No momento, o Brasil passa por uma grave crise política e ética. Após um período de muitas conquistas no campo dos direitos, existe hoje no país a ascensão de forças conservadoras, o que tem resultado em um aumento de projetos de lei anti-direitos e retrocessos em políticas públicas. Há iniciativas que buscam a criminalização dos movimentos sociais, o rechaço à perspectiva de gênero e aos direitos sexuais e reprodutivos, a intolerância contra as religiões de matriz africana, com violação da laicidade e um crescente aparelhamento do Estado pelo fundamentalismo religioso. Neste cenário, se torna ainda mais indispensável a existência de OSCs fortes, para a defesa da democracia, da transparência na gestão pública e dos direitos e bens comuns.
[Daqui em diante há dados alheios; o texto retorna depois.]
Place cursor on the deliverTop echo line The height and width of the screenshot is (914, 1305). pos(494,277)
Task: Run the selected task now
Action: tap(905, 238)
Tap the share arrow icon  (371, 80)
Por esta razão, a Ação proposta neste edital tem como objetivos gerais:
1. Contribuir para a constituição de um ambiente aprimorado de governança à atuação das OSCs, que garanta maior diálogo e impacto em políticas públicas a nível nacional.
2. Estimular a estruturação de um ambiente legal, jurídico e institucional favorável às OSCs e suas relações de parceria com o Estado; e
3. Contribuir para que ocorra um aumento da documentação, partilha e disseminação do conhecimento do trabalho e de temas das OSCs junto à sociedade civil brasileira em geral.
Estes três objetivos, de médio a longo prazo, estão diretamente relacionados ao objetivo específico: “qualificar e ampliar o ambiente de atuação de 650 OSCs, tornando-as instituições de referência na produção, sistematização, compartilhamento de informações para defesa de direitos e bens comuns, aumentando seus impactos e capacidade de atuar pela qualificação da legislação relativa às OSCs, contribuindo para seu fortalecimento institucional, sua atuação local e capacidade de incidir nas políticas públicas”.
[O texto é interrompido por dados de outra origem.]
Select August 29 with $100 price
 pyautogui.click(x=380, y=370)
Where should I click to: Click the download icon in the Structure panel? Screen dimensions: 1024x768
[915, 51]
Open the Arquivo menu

As 4 correquerentes desta proposta são: Associação Brasileira de Organizações Não Governamentais (ABONG), Centro de Assessoria Multiprofissional (CAMP), Coordenadoria Ecumênica de Serviço (CESE) e Centro Feminista de Estudos e Assessoria (CFEMEA). Estas organizações são reconhecidas nacional e internacionalmente pela contribuição que oferecem para o campo da defesa de direitos. Elas se reúnem nesta Ação para atuar de forma colaborativa, cada qual com seu acúmulo de experiências, conhecimentos temáticos, metodologias e a partir de suas redes de articulação. Tal reunião possibilitará uma maior capilaridade da Ação em todas as regiões do país onde as atividades serão desenvolvidas. Com isso, pretendem contribuir para o enfrentamento dos desafios estruturais acima mencionados, estabelecendo 3 linhas de ação e, para cada uma delas, os seguintes resultados esperados:
• Linha de Ação 1: Incidência e articulação política –> Resultado Esperado 1: Questões legislativas das OSCs relacionadas às suas causas trabalhadas e condições legal, política e financeira de sua atuação e de sua interlocução direta com o poder público melhoradas.
• Linha de Ação 2: Formação para OSCs e movimentos –> Resultado Esperado 2: Metodologias inovadoras de educação, replicando temas já desenvolvidos pelas proponentes e elaborando novos temas, consolidadas e rede de formação presencial e semi-presencial/EAD estruturada.
• Linha de Ação 3: Comunicação –> Resultado Esperado 3: a) Rede de comunicação que amplie e divulgue informações qualificadas e sistematizadas sobre a atuação das OSCs no Brasil construída; b) Visibilidade para gestores/as públicos e opinião pública local, regional e nacional, através da transparência das informações e acesso ao conhecimento das OSCs, melhorada.

Para atingir esses resultados, foram priorizados os seguintes grupos-alvo:
a) 650 OSCs nas atividades de formação (sendo 250 OSCs associadas à ABONG e 400 não associadas);
b) 50 organizações populares, que receberão apoio de um Fundo de Pequenos Projetos;
c) 1200 ativistas dos movimentos de mulheres; e
d) 1000 gestores/as públicos e/ou formadores/as de opinião.

O Projeto iniciará em 2017 e terá 4 anos de duração.